Scott Jackson Crichton (born June 1, 1954) is a former associate justice of the Louisiana Supreme Court. He was a judge of the Louisiana 1st Judicial District Court in Shreveport from 1991 to 2014. Crichton was elected to the district court in 1990 as a Democrat. In 2014, he ran without opposition to succeed the retiring Justice Jeffrey P. Victory for the District 2 seat on the seven-member state Supreme Court. The nonpartisan blanket primary for the position was held on November 4, 2014, in eleven northwest Louisiana parishes.

In 2024, Crichton did not seek a second ten-year term on the Supreme Court and was succeeded by John Michael Guidry.

==Background==
Crichton is the son of Thomas Crichton, III (1917–1989), who though born in Monroe was a businessman-landholder descended from a pioneer family in Minden in Webster Parish east of Shreveport. His mother, the former Mary Murff (1919–1983), was a native of Shreveport; her grandfather was a district court judge in 1906. Crichton himself was born in Shreveport but attended school for the first eight years in Minden.

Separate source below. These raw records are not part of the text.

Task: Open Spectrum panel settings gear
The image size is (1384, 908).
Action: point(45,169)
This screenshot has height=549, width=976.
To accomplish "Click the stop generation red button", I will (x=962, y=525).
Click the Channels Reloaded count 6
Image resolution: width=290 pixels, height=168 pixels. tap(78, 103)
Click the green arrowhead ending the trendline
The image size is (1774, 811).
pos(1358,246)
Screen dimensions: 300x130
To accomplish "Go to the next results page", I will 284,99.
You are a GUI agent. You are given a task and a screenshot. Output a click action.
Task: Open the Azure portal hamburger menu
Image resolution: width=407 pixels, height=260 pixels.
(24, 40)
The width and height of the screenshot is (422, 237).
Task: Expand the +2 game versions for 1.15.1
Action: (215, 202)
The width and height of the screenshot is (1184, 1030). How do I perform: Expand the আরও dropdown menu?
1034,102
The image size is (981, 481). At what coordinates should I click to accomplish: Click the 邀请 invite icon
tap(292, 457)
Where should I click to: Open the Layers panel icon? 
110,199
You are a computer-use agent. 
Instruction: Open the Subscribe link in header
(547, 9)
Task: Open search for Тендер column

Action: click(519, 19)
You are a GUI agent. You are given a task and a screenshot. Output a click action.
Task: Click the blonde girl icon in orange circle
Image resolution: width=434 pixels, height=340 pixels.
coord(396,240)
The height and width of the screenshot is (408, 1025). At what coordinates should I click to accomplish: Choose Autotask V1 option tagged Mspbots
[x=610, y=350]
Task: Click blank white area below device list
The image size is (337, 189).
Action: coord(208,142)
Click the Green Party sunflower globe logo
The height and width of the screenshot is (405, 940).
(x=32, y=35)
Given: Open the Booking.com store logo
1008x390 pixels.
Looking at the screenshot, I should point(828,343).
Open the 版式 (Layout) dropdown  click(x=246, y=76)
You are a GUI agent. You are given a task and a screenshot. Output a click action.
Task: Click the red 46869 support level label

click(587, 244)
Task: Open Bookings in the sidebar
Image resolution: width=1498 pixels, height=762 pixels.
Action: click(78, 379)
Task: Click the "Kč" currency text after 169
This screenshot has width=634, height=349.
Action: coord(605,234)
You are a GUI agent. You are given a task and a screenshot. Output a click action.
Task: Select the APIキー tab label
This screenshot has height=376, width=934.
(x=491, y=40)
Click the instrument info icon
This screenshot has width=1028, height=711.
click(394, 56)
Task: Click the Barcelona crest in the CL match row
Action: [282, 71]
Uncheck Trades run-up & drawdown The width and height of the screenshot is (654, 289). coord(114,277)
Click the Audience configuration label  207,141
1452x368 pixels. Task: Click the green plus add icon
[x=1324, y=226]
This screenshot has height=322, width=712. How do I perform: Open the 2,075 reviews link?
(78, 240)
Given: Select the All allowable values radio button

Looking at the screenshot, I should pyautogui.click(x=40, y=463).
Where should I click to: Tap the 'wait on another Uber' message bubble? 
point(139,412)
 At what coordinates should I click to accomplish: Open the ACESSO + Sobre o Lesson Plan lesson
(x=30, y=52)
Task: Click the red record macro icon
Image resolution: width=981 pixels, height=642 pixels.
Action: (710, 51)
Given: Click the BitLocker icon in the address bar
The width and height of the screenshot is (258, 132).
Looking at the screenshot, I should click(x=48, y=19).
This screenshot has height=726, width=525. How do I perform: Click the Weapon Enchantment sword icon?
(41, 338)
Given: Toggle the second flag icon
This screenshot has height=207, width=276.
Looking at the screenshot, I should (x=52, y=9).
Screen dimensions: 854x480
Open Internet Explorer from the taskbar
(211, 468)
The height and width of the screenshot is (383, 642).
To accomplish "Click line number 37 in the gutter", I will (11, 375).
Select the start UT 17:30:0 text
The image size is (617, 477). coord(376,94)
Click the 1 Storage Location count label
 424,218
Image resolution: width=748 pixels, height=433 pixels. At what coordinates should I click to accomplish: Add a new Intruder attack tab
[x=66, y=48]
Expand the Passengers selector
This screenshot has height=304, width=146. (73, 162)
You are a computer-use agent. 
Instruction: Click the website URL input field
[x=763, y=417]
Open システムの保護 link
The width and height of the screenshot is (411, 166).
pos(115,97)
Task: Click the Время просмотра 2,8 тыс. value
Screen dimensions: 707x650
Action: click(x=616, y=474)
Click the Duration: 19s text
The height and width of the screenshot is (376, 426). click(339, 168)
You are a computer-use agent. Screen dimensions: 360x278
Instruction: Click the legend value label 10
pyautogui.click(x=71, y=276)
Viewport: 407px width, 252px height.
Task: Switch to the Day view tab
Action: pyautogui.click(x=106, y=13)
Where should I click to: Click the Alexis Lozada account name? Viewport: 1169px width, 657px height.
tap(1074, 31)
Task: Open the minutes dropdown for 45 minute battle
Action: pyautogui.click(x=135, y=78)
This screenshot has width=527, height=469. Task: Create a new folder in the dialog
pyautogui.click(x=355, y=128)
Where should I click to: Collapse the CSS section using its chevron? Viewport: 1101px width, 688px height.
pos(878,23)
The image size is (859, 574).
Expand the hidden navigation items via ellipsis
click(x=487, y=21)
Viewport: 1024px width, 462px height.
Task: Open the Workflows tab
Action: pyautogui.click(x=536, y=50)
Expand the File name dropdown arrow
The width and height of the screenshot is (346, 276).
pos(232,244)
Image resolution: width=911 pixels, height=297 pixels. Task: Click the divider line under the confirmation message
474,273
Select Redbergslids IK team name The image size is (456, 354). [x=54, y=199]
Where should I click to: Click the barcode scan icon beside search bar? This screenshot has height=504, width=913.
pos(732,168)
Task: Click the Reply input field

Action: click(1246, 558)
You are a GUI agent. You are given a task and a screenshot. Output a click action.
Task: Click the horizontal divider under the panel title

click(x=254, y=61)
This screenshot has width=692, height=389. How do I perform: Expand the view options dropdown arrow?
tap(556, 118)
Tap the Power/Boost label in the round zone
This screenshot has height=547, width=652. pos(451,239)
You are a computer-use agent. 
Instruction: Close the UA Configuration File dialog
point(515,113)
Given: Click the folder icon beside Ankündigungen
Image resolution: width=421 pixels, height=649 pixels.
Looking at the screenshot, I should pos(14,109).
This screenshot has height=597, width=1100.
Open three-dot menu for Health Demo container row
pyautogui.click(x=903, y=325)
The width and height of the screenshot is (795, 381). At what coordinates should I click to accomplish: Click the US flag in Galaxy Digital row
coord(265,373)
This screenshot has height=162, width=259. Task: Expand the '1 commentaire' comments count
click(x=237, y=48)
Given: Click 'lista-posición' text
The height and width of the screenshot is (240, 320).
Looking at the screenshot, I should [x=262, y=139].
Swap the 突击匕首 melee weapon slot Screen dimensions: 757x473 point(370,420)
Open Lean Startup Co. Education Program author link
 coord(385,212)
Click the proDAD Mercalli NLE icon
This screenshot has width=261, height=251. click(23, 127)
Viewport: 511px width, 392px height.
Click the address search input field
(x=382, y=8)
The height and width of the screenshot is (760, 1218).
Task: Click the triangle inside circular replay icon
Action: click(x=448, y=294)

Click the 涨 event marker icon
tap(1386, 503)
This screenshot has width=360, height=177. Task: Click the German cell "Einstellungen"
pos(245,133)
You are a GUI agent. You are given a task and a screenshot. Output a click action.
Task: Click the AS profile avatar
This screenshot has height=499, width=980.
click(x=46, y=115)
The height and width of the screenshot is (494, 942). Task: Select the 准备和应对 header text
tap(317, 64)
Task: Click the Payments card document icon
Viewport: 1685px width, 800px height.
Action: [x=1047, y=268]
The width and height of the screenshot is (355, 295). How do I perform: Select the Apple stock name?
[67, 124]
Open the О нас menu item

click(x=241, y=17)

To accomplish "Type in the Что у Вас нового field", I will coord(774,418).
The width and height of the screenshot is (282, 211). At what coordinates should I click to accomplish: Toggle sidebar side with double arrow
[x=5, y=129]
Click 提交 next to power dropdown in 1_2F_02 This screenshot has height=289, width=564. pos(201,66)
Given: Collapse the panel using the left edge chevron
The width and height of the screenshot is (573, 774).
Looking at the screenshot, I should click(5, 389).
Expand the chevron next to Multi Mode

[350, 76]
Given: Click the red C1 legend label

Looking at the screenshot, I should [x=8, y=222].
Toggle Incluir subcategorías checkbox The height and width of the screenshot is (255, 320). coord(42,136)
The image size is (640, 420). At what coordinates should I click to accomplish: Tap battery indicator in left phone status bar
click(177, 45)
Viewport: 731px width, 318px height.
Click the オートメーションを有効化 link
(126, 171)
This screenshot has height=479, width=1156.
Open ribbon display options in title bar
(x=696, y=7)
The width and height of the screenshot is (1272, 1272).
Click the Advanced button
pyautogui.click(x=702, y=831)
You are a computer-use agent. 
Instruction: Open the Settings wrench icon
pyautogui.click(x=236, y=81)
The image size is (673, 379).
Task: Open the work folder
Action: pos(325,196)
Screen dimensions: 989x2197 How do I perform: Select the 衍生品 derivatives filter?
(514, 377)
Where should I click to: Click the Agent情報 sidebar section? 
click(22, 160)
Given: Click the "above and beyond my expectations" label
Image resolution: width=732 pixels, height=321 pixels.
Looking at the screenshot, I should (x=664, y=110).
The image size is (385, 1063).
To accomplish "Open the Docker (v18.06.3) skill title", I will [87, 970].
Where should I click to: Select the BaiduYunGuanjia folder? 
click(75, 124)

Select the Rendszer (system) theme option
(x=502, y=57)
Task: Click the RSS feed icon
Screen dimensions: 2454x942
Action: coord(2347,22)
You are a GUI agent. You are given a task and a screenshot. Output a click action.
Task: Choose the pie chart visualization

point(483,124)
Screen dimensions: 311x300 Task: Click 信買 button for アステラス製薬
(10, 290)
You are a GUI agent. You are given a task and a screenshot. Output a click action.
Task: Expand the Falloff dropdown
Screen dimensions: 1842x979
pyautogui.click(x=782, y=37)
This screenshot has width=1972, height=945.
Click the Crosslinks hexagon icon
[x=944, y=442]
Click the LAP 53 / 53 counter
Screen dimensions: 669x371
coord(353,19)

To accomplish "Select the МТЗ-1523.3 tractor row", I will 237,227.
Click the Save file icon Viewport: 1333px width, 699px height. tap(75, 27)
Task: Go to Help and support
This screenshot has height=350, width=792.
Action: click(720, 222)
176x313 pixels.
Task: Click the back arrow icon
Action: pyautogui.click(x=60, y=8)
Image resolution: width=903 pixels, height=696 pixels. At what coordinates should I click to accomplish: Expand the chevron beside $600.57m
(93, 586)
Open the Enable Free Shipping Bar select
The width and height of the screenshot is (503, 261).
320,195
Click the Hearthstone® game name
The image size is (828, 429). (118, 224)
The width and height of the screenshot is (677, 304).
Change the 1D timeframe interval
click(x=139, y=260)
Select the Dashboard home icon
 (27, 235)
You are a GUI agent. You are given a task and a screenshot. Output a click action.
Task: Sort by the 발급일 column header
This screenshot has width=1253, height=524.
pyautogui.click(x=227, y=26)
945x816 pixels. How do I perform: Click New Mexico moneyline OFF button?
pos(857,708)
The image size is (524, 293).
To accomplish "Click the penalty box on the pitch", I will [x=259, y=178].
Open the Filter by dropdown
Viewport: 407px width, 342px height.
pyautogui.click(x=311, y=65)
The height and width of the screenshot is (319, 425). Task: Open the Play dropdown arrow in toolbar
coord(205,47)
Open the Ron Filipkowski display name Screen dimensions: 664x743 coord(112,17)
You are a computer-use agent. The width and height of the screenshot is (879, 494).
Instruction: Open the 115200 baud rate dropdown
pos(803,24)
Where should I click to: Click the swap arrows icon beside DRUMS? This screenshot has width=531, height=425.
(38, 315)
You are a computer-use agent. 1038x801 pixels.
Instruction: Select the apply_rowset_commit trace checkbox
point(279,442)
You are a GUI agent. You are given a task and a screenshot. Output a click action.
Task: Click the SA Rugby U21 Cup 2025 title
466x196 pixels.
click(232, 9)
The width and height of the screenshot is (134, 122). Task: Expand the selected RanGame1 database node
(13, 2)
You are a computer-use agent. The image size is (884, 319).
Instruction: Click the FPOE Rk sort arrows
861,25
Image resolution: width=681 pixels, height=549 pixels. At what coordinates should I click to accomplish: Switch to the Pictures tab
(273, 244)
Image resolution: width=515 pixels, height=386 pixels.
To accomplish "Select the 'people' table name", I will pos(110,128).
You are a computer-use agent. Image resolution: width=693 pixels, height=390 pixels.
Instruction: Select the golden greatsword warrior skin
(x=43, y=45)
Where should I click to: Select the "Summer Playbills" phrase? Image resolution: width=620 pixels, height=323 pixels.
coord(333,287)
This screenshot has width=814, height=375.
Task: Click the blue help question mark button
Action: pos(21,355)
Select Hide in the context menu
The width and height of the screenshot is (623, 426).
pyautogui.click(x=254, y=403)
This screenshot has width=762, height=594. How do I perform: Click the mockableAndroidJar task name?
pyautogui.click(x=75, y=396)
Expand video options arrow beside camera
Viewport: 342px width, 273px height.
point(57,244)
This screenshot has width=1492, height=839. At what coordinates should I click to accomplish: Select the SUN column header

For high school, he was sent to the private boarding school, the Webb School in Bell Buckle in Bedford County near Shelbyville in middle Tennessee. The school then had an enrollment of only two hundred, but with a demanding curriculum, honor code, and required obstacle courses including the development of survival skills.

After graduation from the Webb School, Crichton attended Louisiana State University in Baton Rouge, from which he received his undergraduate degree in 1976. In 1980, he received his Juris Doctor degree from the Louisiana State University Law Center. He and his wife, the former Susan "Susie" Simonton (born November 23, 1957), whom he married c. 1986, have two sons, Stuart Jackson Crichton (a 2013 LSU Law school graduate) and Sam Crichton (a 2014 LSU Law school graduate). Since 1985, the judge has been a member of St. Mark's Cathedral, an Episcopal cathedral in Shreveport.

==Legal career==
More than five hundred people attended Crichton's campaign kickoff party on April 29, 2013, at Ernest's Orleans Restaurant in Shreveport. Among those in attendance were fellow judges and law enforcement officials from around the state. Had he drawn an opponent, Crichton's campaign was to have been co-managed by his wife Susie and Carolyn Prator, the wife of Crichton's friend, Caddo Parish Sheriff Steve Prator.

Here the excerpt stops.